Nigeria Wins Multi-Billion-Dollar Gas Dispute Appeal

Published: 31 October 2023

Calabar Nigeria

A gas-processing facility was supposed to be built in Calabar, southeastern Nigeria. (Photo: stone wu, Wikimedia, License)

By Zdravko Ljubas

In a London court ruling last week, Nigeria emerged victorious in a lawsuit against an Irish-founded company, which was accused of bribing Nigerian officials to secure a gas processing contract. As a result, the company had no grounds to seek compensation for the ill-fated project.

The Commercial Courts of England and Wales overturned a previous $6.6 billion arbitration decision in favor of Process & Industrial Developments (P&ID) Limited. This amount had ballooned to $11.5 billion due to accrued interest that Nigeria was expected to pay.

Nigerian President Bola Tinubu hailed the judgment as a milestone, asserting that it demonstrates that nation states will no longer be subjected to economic conspiracies between private firms and corrupt officials who collaborate to extort and burden the very nations they are sworn to safeguard.

P&ID, established in 2006 by Irish businessmen Brendan Cahill and Michael Quinn, who had prior dealings with the Nigerian government, won a contract from the Nigerian Ministry of Petroleum Resources in 2010. The contract aimed to develop a gas-processing facility in Calabar, a city in the southeastern region of Nigeria.

The agreement stipulated that Nigeria would supply gas free of charge over a 20-year period, with the processed resources to be shared between the two parties. However, Nigeria failed to deliver the promised gas because the facility was never constructed.

Subsequently, P&ID took the matter to court, alleging that Nigeria had violated the contract's terms.
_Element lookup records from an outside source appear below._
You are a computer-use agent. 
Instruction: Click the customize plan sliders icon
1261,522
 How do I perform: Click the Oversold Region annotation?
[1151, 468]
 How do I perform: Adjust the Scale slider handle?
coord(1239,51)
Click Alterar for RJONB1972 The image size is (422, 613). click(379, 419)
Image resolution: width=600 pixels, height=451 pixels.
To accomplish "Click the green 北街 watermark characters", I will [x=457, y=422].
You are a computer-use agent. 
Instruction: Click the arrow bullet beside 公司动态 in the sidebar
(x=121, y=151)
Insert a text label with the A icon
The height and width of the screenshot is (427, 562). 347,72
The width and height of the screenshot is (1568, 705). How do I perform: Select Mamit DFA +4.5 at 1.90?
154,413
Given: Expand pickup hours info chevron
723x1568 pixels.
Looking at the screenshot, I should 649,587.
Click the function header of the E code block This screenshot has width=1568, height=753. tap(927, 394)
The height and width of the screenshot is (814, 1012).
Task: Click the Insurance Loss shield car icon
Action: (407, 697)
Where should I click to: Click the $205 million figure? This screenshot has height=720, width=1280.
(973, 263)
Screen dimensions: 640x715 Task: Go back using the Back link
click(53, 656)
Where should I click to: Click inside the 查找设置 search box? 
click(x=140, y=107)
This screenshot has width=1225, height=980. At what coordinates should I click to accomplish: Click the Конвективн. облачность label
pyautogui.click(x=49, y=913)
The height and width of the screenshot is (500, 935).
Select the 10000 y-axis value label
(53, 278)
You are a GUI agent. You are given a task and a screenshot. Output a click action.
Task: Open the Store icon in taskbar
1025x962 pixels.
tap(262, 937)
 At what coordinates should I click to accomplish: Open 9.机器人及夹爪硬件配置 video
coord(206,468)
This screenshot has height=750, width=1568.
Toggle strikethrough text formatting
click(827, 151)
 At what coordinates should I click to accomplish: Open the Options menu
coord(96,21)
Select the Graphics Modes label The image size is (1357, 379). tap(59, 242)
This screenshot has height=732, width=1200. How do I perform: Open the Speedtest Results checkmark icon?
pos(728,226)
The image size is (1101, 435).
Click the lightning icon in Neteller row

They won an arbitration ruling against the African nation, resulting in a decision in January 2017 that ordered Nigeria to pay P&ID $6.6 billion in damages, along with pre- and post-judgment interest at seven percent.

In response to this verdict, Nigeria requested an extension of time and relief from sanctions, which was granted in September 2020 by the Business and Property Courts of England and Wales.

The Nigerian government argued that the gas agreement was a sham, asserting that P&ID officials had obtained the contract through bribery. In contrast, P&ID refuted these claims and accused Nigeria of spreading "false allegations and wild conspiracy theories."

Earlier this year, P&ID's co-founder admitted in a London court that the company and its affiliates had engaged in financial misconduct and deception, including unexplained payments to senior officials and falsified invoices.

Judge Robin Knowles, who delivered the judgment, emphasized that "P&ID obtained the awards only after practicing the most severe abuses of the arbitral process."

"This case has also, sadly, brought together a combination of examples of what some individuals will do for money,” he said. “Driven by greed and prepared to use corruption, giving no thought to the harm their enrichment would cause others."

The justice Knowles also noted that the people of Nigeria have been let down in multiple ways by "a number of individuals in politics and administration whose duty it was to serve and protect them."